━━ RECORDS SUPPLIED ━━

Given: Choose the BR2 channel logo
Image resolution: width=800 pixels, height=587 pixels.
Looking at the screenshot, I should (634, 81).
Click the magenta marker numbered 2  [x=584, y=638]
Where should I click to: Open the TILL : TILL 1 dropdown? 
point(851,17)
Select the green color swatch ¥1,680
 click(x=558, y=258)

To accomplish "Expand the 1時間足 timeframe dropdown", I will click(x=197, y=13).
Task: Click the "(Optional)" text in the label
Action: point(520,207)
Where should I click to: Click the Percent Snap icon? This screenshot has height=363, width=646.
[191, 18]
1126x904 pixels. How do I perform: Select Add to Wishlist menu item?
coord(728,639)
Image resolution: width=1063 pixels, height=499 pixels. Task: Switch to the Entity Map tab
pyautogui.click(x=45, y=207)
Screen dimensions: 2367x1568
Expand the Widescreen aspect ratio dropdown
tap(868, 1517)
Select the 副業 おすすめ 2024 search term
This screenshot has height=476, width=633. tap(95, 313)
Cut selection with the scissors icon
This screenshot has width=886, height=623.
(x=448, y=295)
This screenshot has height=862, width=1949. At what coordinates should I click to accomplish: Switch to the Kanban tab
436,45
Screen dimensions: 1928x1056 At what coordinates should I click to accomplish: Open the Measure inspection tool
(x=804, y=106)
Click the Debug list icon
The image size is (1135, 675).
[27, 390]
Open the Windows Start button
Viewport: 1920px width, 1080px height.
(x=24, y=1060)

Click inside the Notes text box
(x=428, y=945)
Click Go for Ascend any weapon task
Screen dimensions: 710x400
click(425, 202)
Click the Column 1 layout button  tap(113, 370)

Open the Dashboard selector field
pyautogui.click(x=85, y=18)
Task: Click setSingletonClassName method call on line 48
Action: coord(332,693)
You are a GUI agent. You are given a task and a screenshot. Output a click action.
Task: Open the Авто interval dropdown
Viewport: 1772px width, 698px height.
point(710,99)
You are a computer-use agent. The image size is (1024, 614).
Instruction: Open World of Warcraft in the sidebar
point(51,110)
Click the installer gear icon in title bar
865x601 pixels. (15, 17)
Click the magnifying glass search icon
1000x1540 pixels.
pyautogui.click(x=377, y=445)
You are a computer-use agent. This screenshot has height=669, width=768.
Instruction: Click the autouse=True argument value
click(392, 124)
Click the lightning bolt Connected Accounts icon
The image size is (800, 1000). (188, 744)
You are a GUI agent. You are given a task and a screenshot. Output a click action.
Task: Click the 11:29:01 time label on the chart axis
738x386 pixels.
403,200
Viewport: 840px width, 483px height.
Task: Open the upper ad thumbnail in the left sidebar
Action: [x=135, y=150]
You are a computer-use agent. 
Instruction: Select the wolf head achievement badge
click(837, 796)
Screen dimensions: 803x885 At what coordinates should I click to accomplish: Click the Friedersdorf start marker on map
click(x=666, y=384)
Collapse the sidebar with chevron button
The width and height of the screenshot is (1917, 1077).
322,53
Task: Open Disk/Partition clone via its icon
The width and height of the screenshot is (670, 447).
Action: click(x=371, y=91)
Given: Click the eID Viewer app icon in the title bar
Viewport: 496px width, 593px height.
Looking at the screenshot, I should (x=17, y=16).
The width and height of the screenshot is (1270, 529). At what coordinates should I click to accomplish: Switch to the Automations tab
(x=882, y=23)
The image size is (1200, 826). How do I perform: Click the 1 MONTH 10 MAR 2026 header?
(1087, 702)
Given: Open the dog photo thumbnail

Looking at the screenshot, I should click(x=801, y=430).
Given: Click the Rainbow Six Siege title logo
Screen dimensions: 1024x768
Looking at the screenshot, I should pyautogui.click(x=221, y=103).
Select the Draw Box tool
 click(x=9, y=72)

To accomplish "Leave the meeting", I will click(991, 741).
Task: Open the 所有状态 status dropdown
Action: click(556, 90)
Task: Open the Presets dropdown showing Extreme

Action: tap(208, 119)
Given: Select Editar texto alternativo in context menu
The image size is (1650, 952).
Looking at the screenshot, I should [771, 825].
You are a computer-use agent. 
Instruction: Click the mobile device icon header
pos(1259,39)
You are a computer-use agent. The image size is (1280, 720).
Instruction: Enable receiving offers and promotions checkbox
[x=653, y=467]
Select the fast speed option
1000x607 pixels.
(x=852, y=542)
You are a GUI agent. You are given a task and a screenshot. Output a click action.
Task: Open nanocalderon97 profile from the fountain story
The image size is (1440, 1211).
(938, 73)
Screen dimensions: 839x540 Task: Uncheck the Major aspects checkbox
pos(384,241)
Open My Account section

━━━

**OBJECTIVE**
Please format every line of the data above as a JSON list of strings, one string per line, leaving out blank lines.

**FULL SOLUTION**
[
  "Given: Choose the BR2 channel logo",
  "Image resolution: width=800 pixels, height=587 pixels.",
  "Looking at the screenshot, I should (634, 81).",
  "Click the magenta marker numbered 2  [x=584, y=638]",
  "Where should I click to: Open the TILL : TILL 1 dropdown? ",
  "point(851,17)",
  "Select the green color swatch ¥1,680",
  " click(x=558, y=258)",
  "To accomplish \"Expand the 1時間足 timeframe dropdown\", I will click(x=197, y=13).",
  "Task: Click the \"(Optional)\" text in the label",
  "Action: point(520,207)",
  "Where should I click to: Click the Percent Snap icon? This screenshot has height=363, width=646.",
  "[191, 18]",
  "1126x904 pixels. How do I perform: Select Add to Wishlist menu item?",
  "coord(728,639)",
  "Image resolution: width=1063 pixels, height=499 pixels. Task: Switch to the Entity Map tab",
  "pyautogui.click(x=45, y=207)",
  "Screen dimensions: 2367x1568",
  "Expand the Widescreen aspect ratio dropdown",
  "tap(868, 1517)",
  "Select the 副業 おすすめ 2024 search term",
  "This screenshot has height=476, width=633. tap(95, 313)",
  "Cut selection with the scissors icon",
  "This screenshot has width=886, height=623.",
  "(x=448, y=295)",
  "This screenshot has height=862, width=1949. At what coordinates should I click to accomplish: Switch to the Kanban tab",
  "436,45",
  "Screen dimensions: 1928x1056 At what coordinates should I click to accomplish: Open the Measure inspection tool",
  "(x=804, y=106)",
  "Click the Debug list icon",
  "The image size is (1135, 675).",
  "[27, 390]",
  "Open the Windows Start button",
  "Viewport: 1920px width, 1080px height.",
  "(x=24, y=1060)",
  "Click inside the Notes text box",
  "(x=428, y=945)",
  "Click Go for Ascend any weapon task",
  "Screen dimensions: 710x400",
  "click(425, 202)",
  "Click the Column 1 layout button  tap(113, 370)",
  "Open the Dashboard selector field",
  "pyautogui.click(x=85, y=18)",
  "Task: Click setSingletonClassName method call on line 48",
  "Action: coord(332,693)",
  "You are a GUI agent. You are given a task and a screenshot. Output a click action.",
  "Task: Open the Авто interval dropdown",
  "Viewport: 1772px width, 698px height.",
  "point(710,99)",
  "You are a computer-use agent. The image size is (1024, 614).",
  "Instruction: Open World of Warcraft in the sidebar",
  "point(51,110)",
  "Click the installer gear icon in title bar",
  "865x601 pixels. (15, 17)",
  "Click the magnifying glass search icon",
  "1000x1540 pixels.",
  "pyautogui.click(x=377, y=445)",
  "You are a computer-use agent. This screenshot has height=669, width=768.",
  "Instruction: Click the autouse=True argument value",
  "click(392, 124)",
  "Click the lightning bolt Connected Accounts icon",
  "The image size is (800, 1000). (188, 744)",
  "You are a GUI agent. You are given a task and a screenshot. Output a click action.",
  "Task: Click the 11:29:01 time label on the chart axis",
  "738x386 pixels.",
  "403,200",
  "Viewport: 840px width, 483px height.",
  "Task: Open the upper ad thumbnail in the left sidebar",
  "Action: [x=135, y=150]",
  "You are a computer-use agent. ",
  "Instruction: Select the wolf head achievement badge",
  "click(837, 796)",
  "Screen dimensions: 803x885 At what coordinates should I click to accomplish: Click the Friedersdorf start marker on map",
  "click(x=666, y=384)",
  "Collapse the sidebar with chevron button",
  "The width and height of the screenshot is (1917, 1077).",
  "322,53",
  "Task: Open Disk/Partition clone via its icon",
  "The width and height of the screenshot is (670, 447).",
  "Action: click(x=371, y=91)",
  "Given: Click the eID Viewer app icon in the title bar",
  "Viewport: 496px width, 593px height.",
  "Looking at the screenshot, I should (x=17, y=16).",
  "The width and height of the screenshot is (1270, 529). At what coordinates should I click to accomplish: Switch to the Automations tab",
  "(x=882, y=23)",
  "The image size is (1200, 826). How do I perform: Click the 1 MONTH 10 MAR 2026 header?",
  "(1087, 702)",
  "Given: Open the dog photo thumbnail",
  "Looking at the screenshot, I should click(x=801, y=430).",
  "Given: Click the Rainbow Six Siege title logo",
  "Screen dimensions: 1024x768",
  "Looking at the screenshot, I should pyautogui.click(x=221, y=103).",
  "Select the Draw Box tool",
  " click(x=9, y=72)",
  "To accomplish \"Leave the meeting\", I will click(991, 741).",
  "Task: Open the 所有状态 status dropdown",
  "Action: click(556, 90)",
  "Task: Open the Presets dropdown showing Extreme",
  "Action: tap(208, 119)",
  "Given: Select Editar texto alternativo in context menu",
  "The image size is (1650, 952).",
  "Looking at the screenshot, I should [771, 825].",
  "You are a computer-use agent. ",
  "Instruction: Click the mobile device icon header",
  "pos(1259,39)",
  "You are a computer-use agent. The image size is (1280, 720).",
  "Instruction: Enable receiving offers and promotions checkbox",
  "[x=653, y=467]",
  "Select the fast speed option",
  "1000x607 pixels.",
  "(x=852, y=542)",
  "You are a GUI agent. You are given a task and a screenshot. Output a click action.",
  "Task: Open nanocalderon97 profile from the fountain story",
  "The image size is (1440, 1211).",
  "(938, 73)",
  "Screen dimensions: 839x540 Task: Uncheck the Major aspects checkbox",
  "pos(384,241)",
  "Open My Account section"
]